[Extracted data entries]
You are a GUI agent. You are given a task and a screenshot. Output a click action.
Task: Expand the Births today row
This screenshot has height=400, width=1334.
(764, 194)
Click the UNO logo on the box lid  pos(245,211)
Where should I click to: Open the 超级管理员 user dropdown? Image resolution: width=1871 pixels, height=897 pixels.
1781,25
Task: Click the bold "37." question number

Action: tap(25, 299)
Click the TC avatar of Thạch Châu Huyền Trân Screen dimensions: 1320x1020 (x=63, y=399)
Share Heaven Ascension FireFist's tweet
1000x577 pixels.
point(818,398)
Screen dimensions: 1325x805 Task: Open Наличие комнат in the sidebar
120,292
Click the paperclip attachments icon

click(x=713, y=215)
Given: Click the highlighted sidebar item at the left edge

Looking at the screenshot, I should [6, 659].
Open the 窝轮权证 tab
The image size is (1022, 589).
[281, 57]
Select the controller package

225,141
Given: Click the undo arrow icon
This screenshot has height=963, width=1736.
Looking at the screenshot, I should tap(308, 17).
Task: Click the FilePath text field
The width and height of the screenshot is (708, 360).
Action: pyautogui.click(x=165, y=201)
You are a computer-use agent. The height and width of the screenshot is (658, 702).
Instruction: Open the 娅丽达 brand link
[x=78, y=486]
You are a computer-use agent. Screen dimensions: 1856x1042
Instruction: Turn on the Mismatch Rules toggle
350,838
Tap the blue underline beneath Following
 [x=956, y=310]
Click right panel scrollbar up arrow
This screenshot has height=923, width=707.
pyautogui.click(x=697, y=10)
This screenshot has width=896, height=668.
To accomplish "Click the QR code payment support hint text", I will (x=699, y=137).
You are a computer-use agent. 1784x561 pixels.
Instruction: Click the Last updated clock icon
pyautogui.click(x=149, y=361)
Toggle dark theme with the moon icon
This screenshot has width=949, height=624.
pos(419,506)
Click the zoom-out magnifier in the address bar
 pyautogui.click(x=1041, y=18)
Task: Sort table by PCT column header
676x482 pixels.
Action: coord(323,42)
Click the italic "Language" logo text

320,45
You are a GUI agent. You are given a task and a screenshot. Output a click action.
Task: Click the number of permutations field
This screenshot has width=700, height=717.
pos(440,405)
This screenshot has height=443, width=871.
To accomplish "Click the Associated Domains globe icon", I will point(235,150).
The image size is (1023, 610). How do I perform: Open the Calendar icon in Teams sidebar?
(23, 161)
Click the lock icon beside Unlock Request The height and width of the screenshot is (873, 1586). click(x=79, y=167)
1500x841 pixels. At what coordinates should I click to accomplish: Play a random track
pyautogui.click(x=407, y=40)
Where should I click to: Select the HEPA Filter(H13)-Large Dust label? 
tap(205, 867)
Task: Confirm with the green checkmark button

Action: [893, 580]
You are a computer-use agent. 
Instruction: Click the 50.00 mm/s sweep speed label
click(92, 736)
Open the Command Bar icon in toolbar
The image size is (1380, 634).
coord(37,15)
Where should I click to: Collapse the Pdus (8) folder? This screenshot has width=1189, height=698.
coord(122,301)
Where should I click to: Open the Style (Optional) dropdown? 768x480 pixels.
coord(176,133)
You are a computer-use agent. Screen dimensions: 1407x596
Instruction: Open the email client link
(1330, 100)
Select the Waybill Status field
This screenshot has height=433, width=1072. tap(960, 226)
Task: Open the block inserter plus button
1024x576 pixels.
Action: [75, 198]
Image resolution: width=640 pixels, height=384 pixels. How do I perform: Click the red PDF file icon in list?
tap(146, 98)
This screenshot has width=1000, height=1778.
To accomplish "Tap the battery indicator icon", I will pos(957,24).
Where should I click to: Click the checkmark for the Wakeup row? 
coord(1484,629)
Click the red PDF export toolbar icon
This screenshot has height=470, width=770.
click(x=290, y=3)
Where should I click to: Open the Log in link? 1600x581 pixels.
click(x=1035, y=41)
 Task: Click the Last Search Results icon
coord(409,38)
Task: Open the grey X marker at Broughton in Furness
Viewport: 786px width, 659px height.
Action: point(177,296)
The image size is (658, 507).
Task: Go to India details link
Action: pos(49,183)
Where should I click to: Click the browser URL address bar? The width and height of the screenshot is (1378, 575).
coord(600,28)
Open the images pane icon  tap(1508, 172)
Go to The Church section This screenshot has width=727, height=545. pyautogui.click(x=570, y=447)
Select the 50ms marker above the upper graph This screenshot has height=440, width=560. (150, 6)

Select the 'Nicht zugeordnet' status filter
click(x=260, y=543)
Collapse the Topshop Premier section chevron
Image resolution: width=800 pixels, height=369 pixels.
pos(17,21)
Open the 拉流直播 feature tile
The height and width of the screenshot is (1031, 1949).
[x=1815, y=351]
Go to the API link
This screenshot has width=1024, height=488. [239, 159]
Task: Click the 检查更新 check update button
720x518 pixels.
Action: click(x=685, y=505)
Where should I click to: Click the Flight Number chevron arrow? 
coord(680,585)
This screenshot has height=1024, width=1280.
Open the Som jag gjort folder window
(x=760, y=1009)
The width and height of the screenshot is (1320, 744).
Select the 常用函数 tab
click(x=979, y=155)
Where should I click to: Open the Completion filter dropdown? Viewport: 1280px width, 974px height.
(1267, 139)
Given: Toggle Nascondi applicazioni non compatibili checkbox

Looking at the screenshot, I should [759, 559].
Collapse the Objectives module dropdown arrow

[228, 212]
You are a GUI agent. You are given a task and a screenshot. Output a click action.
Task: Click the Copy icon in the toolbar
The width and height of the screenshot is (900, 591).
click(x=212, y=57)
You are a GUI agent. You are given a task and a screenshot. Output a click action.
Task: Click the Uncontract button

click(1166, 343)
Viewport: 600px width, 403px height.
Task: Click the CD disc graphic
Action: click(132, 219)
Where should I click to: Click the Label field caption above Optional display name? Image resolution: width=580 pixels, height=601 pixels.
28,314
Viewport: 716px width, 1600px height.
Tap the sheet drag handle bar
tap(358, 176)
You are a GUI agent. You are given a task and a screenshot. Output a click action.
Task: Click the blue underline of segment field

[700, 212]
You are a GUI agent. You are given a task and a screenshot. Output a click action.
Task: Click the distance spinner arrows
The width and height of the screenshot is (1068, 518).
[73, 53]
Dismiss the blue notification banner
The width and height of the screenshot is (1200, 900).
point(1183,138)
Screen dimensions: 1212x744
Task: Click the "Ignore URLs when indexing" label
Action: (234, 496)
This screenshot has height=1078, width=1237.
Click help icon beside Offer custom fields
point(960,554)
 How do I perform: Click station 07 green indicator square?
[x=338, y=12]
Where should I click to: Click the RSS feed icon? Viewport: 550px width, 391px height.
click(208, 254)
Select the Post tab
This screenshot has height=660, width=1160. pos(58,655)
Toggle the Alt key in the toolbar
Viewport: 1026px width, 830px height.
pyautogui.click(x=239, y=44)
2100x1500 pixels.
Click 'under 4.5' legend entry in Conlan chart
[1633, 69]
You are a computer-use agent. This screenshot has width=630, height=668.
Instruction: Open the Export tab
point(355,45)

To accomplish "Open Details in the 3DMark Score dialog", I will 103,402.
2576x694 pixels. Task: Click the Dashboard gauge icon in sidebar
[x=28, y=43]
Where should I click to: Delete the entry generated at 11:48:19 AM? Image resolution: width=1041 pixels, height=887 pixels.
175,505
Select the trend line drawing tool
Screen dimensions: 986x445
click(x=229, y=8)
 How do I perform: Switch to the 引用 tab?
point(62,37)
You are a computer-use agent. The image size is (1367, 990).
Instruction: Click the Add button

*ASSIGNMENT*. Apply a filter for "marker" to the entries and show each line that passes.

*THE COMPLETED TASK*.
Task: Open the grey X marker at Broughton in Furness
Select the 50ms marker above the upper graph This screenshot has height=440, width=560. (150, 6)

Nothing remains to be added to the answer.